Tuesday, March 12, 2013

[OBIEE 10g] Use Of OBIEE STITCH JOINS:





Use of OBIEE-Stitch Joins:



The general approach to developing with OBI is to push as much processing work to the database as possible.  The goal is generally to let the DB engine handle all the work, all within itself, and reduce as much as possible any performance or latency hits introduced by a network.  In general this is correct.


However, there may be a point where that philosophy becomes overkill.


When OBI generates SQL, there are a number of options it has available to use as defined in the Features tab of your database:






The specific scenario I’m going to discuss is with a conformed query.  A conformed query is simply the merging together of two separate queries along a shared dimension.  There are a few options in the Features tab that have a large degree of influence over how OBI handles a conformed query.



The Scenario

Consider the following simple model of a conformed data model:






LTS stands for Logical Table Source; forget about Logical Tables they don’t matter.
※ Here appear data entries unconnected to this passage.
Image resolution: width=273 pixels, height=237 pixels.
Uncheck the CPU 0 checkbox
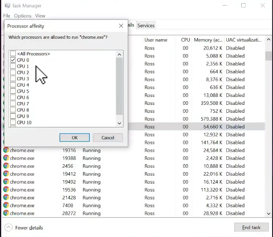[13, 60]
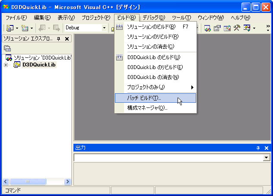Expand the D3DQuickLib project tree node
Image resolution: width=273 pixels, height=196 pixels.
point(6,65)
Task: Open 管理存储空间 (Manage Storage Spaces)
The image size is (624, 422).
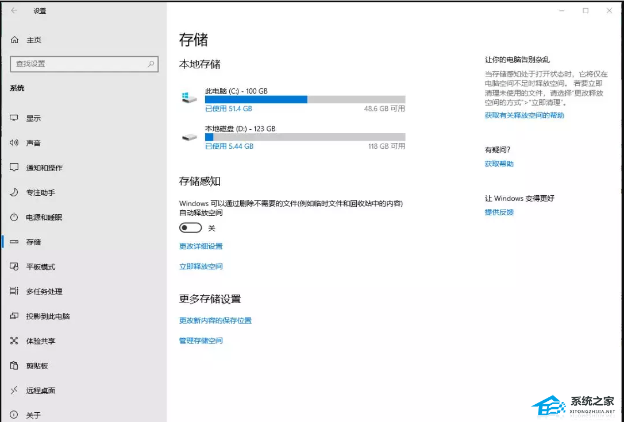Action: pyautogui.click(x=201, y=340)
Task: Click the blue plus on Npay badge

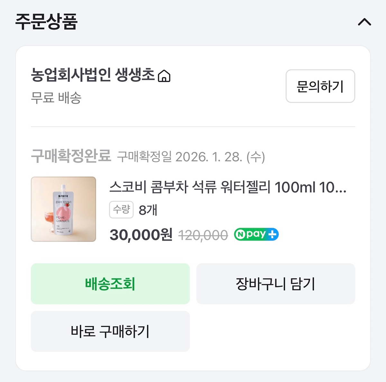Action: coord(272,234)
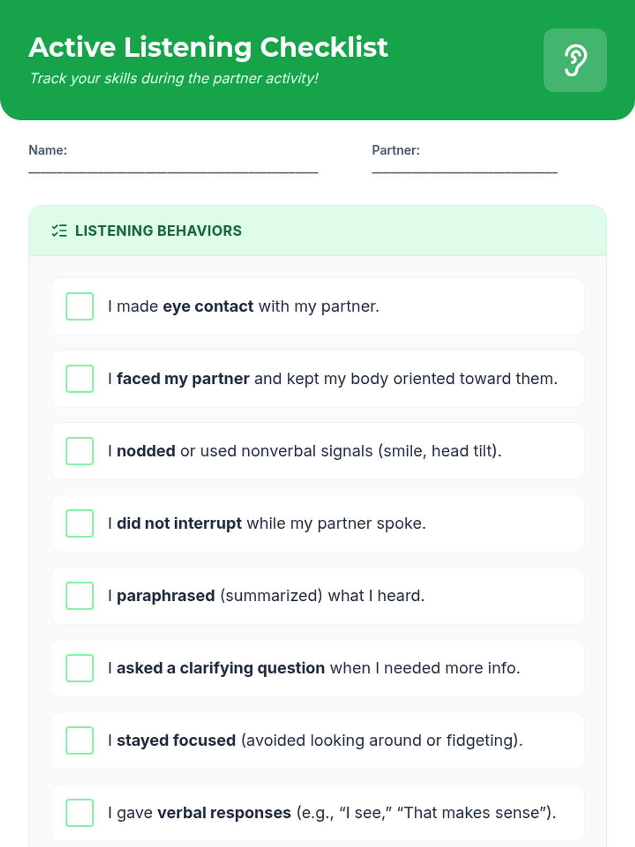635x847 pixels.
Task: Click the ear icon in the header
Action: 575,60
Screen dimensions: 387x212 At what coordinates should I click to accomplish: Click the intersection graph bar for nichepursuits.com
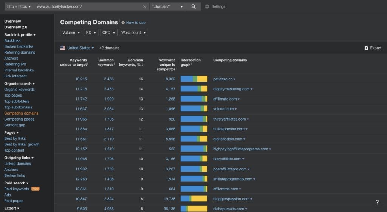coord(194,209)
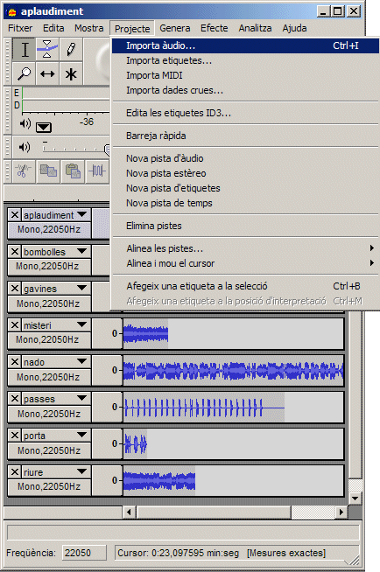This screenshot has height=572, width=380.
Task: Select the Zoom magnifier tool
Action: (x=25, y=73)
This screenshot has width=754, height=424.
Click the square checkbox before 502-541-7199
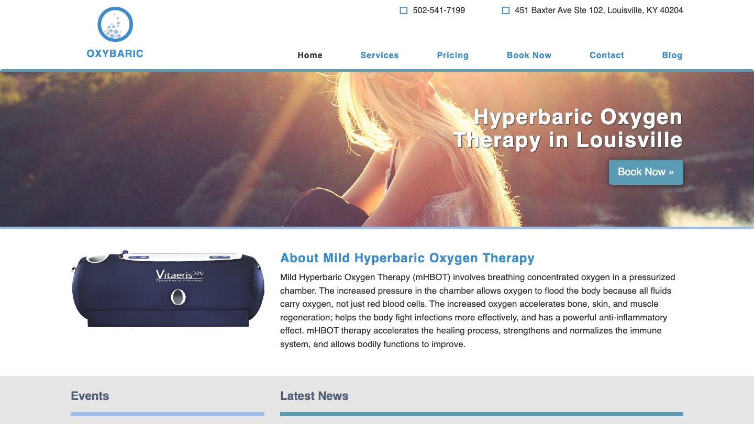tap(403, 10)
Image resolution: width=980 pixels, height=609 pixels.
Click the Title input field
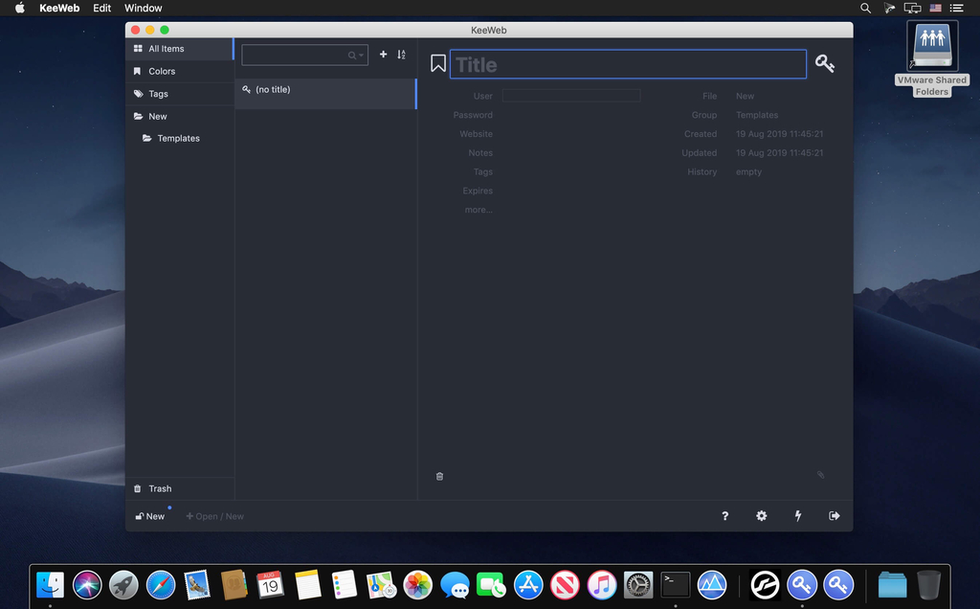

Then consider the following simple query from Answers:


SELECT Person.Name, LTS1.Metric1, LTS2.Metric2;


OBI will need to go after 2 result sets and then merge them together:


#1:


SELECT Person.Name, SUM(LTS1.Metric1)

FROM Driver, LTS1

GROUP BY Person.Name;



#2:


SELECT Person.Name, SUM(LTS2.Metric2)

FROM Driver, LTS2

GROUP BY Person.Name;



Then the results of each query will have to be merged together.  It’s not quite as simple as you might first expect, especially if there are more conformed fields than just Person.Name.  The tricky part deals with null values and different datasets, which OBI assumes is always the case:



Example Query Fragment Result Sets:


Query #1
Query #2
Ann, 100Bob, 130

Chuck, 150
Bob, 1000Chuck, 1010
Dave, 1200



As you can see, the result sets are different, so simply joining on the common field of Person.Name is inadequate – some additional wrapper logic is needed to produce the following results:


Person.Name
Metric1
Metric2
Ann
100

Bob
130
1000
Chuck
150
1010
Dave

1200



What needs to occur is a FULL OUTER JOIN to stitch the two together.  And OUTER JOINS, let alone FULL OUTER JOINS, are CPU-intensive operations. If there were more than one field, the merging logic is even more complicated, as combinations of values with nulls need to be considered.  More on that later.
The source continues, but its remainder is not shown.